I would normally suggest that you wait for a winter warmup, but this whole winter has been a warmup. Calm winds and milder weather usually makes them scurry about. Use the nests as an indicator of where squirrels are located, but I'd count on them to be in the tree dens instead of the nests. Find an area with a good number of nests and situate yourself between the two most likely den trees just before sun up on one of those calm, mild mornings. 

Weather.com is your friend


----------



## Shoeman (Aug 26, 2000)

This time of year is tough.

For one, without any foliage they can see you coming. Secondly, a good majority are in some form of hibernation. 

Like posted above, warm days with little or no wind.. and restrict your movement. Never had much luck using a call.


----------



## multibeard (Mar 3, 2002)

Would not have been hard in my back yard yesterday morning. 

I look out the window while taking my meds and here somes 4 greys chaseing each other all over the tree tops. Pretty soon another two show up. They put on quite a show.

whe I wnet out the door to go to drs to get stiches out of my hand a few hours later I could see 4 in the trees from the back porch. 

This chasing has been going on for a week or more. Don't know if it is territorial or they are getting that breeding urge. Do know I need to get a gamo so I might get away with shooting a few in the subdivision.

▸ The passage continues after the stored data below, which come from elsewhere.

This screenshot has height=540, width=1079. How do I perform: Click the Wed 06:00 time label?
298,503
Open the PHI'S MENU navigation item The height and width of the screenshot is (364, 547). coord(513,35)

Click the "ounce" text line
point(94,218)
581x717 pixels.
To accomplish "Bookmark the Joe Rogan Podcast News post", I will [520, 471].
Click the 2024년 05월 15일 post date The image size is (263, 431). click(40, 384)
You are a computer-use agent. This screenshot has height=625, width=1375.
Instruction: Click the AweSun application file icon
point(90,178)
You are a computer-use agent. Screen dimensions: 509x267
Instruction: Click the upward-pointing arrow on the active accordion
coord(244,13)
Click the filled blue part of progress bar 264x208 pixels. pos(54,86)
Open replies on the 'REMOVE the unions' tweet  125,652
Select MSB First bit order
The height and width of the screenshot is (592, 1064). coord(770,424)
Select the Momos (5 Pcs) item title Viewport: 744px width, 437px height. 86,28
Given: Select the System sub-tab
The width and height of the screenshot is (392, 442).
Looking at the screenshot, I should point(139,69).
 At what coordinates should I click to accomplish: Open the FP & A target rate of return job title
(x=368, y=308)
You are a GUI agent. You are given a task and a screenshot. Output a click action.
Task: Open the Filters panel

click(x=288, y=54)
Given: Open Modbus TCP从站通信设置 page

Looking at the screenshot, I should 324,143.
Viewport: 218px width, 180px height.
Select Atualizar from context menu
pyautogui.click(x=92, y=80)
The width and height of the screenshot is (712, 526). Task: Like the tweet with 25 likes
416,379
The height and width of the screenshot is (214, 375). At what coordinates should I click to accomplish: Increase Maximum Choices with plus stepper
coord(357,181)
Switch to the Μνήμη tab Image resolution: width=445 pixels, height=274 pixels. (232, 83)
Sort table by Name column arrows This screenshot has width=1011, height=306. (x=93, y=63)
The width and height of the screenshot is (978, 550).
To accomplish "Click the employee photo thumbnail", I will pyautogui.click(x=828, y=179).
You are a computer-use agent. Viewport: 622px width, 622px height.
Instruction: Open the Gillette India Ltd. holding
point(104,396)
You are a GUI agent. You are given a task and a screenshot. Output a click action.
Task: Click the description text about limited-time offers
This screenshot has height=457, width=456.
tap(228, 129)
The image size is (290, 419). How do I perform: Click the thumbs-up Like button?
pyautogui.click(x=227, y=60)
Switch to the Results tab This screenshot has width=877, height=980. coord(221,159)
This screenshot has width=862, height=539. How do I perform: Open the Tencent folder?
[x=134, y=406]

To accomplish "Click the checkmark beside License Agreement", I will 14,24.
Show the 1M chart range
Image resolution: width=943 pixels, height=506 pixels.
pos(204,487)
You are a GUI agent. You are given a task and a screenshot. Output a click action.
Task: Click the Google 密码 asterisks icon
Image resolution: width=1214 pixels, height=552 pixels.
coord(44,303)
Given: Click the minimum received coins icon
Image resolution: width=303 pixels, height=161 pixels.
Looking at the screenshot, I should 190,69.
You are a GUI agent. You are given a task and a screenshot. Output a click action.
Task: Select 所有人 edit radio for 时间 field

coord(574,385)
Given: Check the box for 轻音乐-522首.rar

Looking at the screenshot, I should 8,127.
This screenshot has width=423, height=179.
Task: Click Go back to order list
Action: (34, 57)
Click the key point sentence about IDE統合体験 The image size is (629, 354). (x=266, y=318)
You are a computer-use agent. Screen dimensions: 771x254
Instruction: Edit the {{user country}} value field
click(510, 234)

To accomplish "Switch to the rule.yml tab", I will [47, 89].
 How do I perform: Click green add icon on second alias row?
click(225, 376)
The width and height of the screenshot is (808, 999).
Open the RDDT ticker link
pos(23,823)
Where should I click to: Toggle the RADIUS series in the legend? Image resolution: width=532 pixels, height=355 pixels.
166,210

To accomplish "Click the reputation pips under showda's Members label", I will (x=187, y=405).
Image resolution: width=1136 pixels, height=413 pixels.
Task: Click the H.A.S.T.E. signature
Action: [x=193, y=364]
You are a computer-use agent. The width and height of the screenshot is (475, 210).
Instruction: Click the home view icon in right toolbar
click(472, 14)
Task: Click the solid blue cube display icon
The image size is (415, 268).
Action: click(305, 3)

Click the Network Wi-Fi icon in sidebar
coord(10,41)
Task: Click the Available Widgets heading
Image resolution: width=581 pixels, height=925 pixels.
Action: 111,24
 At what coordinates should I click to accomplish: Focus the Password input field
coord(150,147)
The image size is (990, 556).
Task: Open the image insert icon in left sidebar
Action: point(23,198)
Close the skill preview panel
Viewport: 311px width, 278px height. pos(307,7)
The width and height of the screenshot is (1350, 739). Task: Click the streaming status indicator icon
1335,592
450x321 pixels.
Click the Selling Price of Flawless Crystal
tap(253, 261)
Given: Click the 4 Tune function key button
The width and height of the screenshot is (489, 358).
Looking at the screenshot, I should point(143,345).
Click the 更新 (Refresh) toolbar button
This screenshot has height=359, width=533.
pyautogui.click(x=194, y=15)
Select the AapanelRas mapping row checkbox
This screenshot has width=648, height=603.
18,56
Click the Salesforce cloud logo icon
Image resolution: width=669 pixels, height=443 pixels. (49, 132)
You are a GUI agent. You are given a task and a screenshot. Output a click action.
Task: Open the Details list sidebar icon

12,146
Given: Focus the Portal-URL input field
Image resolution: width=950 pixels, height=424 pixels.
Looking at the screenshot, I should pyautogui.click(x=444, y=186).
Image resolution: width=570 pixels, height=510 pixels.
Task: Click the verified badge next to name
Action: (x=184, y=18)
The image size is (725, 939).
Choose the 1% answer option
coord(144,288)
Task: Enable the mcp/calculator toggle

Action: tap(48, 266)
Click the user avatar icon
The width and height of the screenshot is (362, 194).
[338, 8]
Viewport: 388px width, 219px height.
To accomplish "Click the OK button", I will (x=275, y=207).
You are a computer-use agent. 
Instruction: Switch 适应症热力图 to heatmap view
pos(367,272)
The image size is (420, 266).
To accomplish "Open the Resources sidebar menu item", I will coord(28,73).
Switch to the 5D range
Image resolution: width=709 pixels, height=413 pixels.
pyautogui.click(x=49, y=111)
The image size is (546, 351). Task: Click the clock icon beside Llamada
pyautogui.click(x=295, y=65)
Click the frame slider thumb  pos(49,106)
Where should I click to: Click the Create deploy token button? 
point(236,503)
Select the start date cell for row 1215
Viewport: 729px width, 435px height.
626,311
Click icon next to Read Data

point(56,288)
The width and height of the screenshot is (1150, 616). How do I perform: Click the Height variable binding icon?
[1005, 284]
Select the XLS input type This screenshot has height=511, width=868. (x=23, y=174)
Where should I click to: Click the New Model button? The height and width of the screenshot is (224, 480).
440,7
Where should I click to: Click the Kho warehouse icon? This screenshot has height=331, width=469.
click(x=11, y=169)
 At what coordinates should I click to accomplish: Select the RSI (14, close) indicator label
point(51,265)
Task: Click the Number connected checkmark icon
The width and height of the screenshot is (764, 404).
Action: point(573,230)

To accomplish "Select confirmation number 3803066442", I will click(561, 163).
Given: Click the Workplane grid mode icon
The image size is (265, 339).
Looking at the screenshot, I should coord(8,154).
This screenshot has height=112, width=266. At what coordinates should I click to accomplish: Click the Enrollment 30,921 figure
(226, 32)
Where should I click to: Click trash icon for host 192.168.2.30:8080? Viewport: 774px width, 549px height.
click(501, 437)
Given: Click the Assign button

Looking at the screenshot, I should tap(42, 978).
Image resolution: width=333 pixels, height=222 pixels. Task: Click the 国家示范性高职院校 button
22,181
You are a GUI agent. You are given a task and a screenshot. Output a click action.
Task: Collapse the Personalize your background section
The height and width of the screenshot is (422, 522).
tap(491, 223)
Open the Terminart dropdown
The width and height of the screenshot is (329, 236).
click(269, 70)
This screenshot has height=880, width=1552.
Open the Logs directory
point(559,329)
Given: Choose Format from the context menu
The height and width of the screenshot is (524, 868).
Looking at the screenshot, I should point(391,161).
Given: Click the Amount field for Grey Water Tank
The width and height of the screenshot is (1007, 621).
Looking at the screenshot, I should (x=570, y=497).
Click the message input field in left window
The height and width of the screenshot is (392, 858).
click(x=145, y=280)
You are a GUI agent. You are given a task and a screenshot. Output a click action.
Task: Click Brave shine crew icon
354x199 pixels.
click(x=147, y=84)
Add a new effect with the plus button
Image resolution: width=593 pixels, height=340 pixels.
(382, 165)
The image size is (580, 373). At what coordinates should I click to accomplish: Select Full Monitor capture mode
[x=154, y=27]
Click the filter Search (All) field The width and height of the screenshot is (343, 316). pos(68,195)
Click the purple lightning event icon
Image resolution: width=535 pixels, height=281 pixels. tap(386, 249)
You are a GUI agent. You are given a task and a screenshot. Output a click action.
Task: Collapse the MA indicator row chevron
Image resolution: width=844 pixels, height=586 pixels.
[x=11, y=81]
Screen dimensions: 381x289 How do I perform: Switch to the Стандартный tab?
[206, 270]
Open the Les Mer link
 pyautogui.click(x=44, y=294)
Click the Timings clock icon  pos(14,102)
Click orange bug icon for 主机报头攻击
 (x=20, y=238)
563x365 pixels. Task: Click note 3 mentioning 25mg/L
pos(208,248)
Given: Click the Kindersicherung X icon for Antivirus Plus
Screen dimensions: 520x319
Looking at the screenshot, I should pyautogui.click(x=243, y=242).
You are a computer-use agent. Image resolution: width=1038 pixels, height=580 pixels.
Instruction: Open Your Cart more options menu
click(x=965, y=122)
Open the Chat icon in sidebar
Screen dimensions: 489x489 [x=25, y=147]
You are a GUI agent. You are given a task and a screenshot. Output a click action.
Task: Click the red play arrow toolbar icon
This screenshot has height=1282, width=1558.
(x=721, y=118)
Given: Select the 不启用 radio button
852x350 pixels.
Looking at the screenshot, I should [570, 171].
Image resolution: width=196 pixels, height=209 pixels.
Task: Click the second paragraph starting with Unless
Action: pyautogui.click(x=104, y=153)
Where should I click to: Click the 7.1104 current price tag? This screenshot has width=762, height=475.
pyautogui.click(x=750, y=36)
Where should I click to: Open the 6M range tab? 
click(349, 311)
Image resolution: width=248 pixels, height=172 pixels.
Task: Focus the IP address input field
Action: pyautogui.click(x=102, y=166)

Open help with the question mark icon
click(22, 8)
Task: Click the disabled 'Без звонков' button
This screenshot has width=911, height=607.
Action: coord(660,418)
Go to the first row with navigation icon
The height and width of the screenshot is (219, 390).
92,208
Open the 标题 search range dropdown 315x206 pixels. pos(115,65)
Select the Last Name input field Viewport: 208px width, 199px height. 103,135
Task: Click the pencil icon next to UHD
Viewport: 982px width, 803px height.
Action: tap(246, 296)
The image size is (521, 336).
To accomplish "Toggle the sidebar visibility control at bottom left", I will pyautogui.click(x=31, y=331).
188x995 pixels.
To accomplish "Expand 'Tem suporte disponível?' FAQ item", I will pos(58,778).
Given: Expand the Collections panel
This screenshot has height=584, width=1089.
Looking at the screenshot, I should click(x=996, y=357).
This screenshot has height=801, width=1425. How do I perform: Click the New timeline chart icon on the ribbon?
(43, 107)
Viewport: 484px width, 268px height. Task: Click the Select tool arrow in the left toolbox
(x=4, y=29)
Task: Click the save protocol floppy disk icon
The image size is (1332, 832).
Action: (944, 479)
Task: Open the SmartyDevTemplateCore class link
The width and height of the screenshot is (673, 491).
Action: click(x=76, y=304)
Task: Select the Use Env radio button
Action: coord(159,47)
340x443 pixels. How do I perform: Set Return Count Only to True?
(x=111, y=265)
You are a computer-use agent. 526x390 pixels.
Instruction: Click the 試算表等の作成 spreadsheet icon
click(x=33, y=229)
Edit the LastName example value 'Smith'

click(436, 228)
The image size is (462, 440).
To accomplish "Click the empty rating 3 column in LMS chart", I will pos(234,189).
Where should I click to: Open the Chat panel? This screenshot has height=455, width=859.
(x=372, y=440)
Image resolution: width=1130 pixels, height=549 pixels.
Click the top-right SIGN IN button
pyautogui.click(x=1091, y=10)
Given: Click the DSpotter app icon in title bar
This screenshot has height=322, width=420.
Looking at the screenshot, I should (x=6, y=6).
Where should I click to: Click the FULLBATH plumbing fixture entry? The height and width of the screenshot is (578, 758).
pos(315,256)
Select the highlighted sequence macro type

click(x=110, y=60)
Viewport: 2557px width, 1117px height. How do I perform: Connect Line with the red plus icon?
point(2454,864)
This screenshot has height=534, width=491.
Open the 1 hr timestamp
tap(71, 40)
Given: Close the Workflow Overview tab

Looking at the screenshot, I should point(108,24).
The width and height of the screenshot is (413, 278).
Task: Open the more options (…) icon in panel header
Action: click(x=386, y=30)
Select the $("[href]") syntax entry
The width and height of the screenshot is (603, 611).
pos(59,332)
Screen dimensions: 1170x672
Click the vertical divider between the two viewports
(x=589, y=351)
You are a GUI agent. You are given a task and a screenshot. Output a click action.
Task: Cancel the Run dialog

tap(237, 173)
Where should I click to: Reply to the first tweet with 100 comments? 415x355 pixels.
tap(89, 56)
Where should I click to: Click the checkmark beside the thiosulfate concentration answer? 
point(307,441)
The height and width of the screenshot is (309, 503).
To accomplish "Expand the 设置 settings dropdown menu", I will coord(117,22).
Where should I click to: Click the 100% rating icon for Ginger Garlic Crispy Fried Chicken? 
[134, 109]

Shoeman. I always liked hunting them when the season first opened with all the leaves on as you could locate the squirrels when they shook the limms geting mast and you sneak up on them because of the leaves. Gets tough after the leaves are down. Then it becomes a sitting game instead of stalking.


----------



## Big Reds (Oct 14, 2007)

Ok deis,

Let me know when you can come over, I will tie up one here for you! lol


----------



## dieselchucknorris (Jan 1, 2012)

hahahahahaha, give it a couple weeks and i might take you up on that


----------



## dieselchucknorris (Jan 1, 2012)

I'm heading out to the monroe area again tomorrow and every wednesday, friday, saturday sunday and monday till the end of the season, somethings bound to click for me

Outdoor Hub mobile, the outdoor information engine


----------



## dieselchucknorris (Jan 1, 2012)

i have got to the worst huntsman in recorded history


----------



## Shoeman (Aug 26, 2000)

Come on, Troy... :lol:


----------



## dieselchucknorris (Jan 1, 2012)

troy?


----------



## Shoeman (Aug 26, 2000)

got your name mixed up with the MiPike Guy

Sorry!

Still, come one... :help:


----------



## dieselchucknorris (Jan 1, 2012)

was out this morning and ran into a guy running dogs for rabbit, he told me he's only seen one squirrel in the area i've been hunting in 20years. now there's a couple nests and plenty of mast in the area but i'd rather like to agree with him


----------